The North Field is the Qatari portion of the world’s largest offshore gas deposit, which it shares with Iran. Iran’s portion is called South Pars.
LNG supply has recently become a top priority for large energy consumers due to tight supply and as the European Union seeks to pivot away from Russian pipeline gas. The supply situation is so tight that in order to supply LNG volumes to Europe, U.S. producers had to divert cargos originally destined for Asian buyers.
Qatar was until recently the world’s largest LNG exporter, but over the last couple of years, it has been dethroned temporarily by Australia, and this year is expected to be overtaken by the United States as additional liquefaction capacity comes online, according to analysts.
If the Chinese state companies finalize their negotiations with Qatar successfully, this would be the first gas partnership between China and Qatar, Reuters noted in its report, adding that until now, the biggest foreign investors in Qatari gas were international energy corporations.
For Qatar, the deal would be part of a planned expansion of its gas presence in Asia, while for China, it would provide much-needed diversification away from its current top supplier, Australia, amid strained bilateral relations.

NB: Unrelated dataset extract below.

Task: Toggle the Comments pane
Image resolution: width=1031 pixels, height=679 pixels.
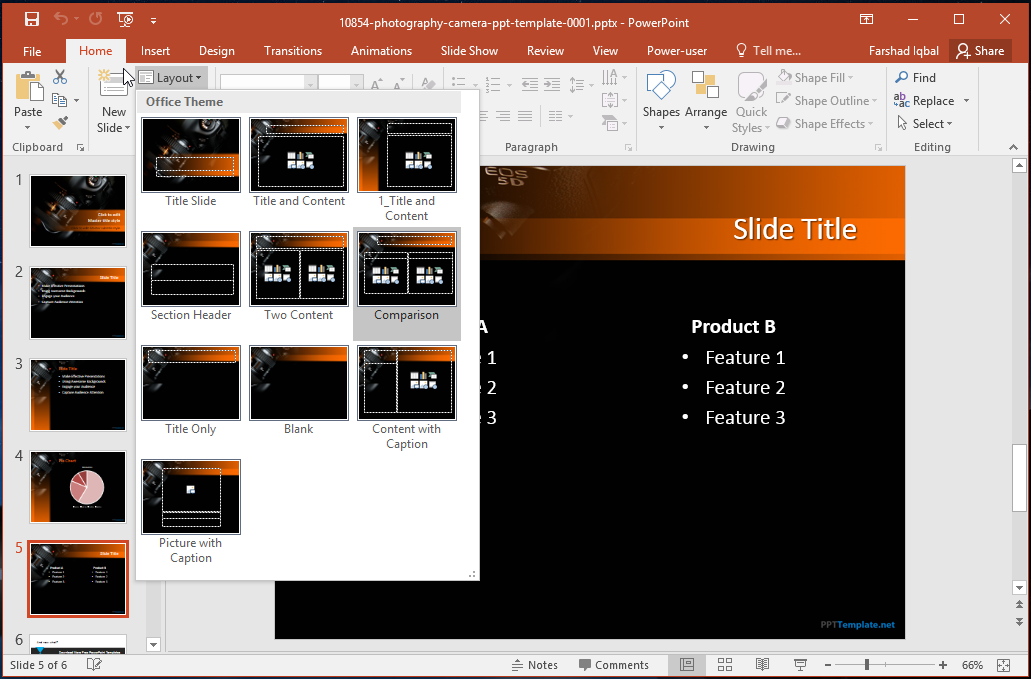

The North Field East expansion has a price tag of $30 billion, and earlier this month, Reuters reported, again citing unnamed sources, that the Qataris had picked four partners for the project, including Shell, TotalEnergies, Exxon, and ConocoPhillips.
Once completed, in 2027, the expansion will boost Qatar’s LNG export capacity by as much as 64 percent, strengthening the country’s position in the international gas market. All four companies are also currently involved in LNG production in Qatar.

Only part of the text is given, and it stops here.